Requiem juggles a lot of moving pieces, but the connection between them is often frustratingly unclear. The principal tenant of a great horror story is that it keeps you guessing without letting you feel completely lost - something that is much more manageable when working within the time constraints of a single film. However, by drawing Requiem's mysteries out into six one-hour parts, it can be incredibly difficult for viewers to keep track of all the threads or even just maintain interest in them.
Requiem is not without its merits though. Wilson is absolutely captivating as Matilda, who transforms throughout the series from a woman eager to embrace change to one who is unsure of everything, including who she is or what is even real. But as Matilda's world construct begins to crumble, she doesn't lose the drive to uncover the truth, no matter the cost to her career, her relationships or even her life.
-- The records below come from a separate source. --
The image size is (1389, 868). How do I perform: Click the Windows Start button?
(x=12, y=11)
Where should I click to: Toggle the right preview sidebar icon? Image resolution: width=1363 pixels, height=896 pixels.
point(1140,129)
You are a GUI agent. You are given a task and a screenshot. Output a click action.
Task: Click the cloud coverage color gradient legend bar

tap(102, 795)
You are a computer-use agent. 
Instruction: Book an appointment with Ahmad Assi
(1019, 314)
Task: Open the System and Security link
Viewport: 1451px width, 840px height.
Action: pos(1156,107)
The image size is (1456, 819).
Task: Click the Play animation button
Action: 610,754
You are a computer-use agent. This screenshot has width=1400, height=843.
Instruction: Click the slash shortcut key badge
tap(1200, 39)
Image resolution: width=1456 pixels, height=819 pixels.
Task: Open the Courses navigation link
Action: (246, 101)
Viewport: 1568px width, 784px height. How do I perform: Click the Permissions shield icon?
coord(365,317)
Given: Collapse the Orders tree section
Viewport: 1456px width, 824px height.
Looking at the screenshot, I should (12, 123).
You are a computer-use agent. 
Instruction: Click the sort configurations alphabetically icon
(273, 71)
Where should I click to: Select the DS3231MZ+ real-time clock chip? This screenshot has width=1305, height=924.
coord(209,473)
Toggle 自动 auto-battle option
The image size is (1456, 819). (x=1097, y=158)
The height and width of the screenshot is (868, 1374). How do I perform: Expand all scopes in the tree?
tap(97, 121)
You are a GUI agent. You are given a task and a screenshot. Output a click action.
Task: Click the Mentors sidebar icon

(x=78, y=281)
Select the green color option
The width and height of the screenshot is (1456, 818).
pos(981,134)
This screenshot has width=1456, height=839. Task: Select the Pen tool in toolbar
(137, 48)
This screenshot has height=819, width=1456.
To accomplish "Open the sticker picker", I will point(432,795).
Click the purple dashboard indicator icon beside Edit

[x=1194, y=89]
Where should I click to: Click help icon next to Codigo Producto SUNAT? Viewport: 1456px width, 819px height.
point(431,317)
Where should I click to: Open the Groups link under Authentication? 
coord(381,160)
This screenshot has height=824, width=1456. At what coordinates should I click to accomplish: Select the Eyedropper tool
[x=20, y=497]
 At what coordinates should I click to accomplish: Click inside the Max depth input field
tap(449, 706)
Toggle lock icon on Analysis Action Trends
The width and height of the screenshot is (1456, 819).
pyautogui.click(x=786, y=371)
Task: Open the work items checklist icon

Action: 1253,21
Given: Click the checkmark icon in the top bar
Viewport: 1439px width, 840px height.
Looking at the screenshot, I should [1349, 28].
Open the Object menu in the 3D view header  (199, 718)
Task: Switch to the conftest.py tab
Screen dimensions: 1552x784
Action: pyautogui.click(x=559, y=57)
Because of strong performances like Wilson's, as well as the series' lush use of sound, Requiem has enough compelling elements to make it a worthwhile weekend binge for die-hard horror fans (it is only six hours, after all). However, in the first three episodes made available to the press, Requiem doesn't exhibit enough mastery over its own storytelling to give us a strong confidence in the show's ability to stick the landing. It is, of course, entirely possible that by the end of the series, everything will become clear and we'll finally know what the hell Requiem is actually about. If those who stick it out are lucky enough, maybe the answers will even illuminate new layers to appreciate in this somewhat muddled binge. Or equally likely, we'll be left with more baffling questions, with the series withholding the answers we crave for the potential Season 2.
So what is Requiem? We still can't say with any certainty, but we do know it's dark, it's violent, it's weird and it's beautifully made. For some people, that may be enough. For others, Netflix has more than enough other interesting new shows on offer to keep you busy this weekend.
Requiem is available to stream on Netflix now.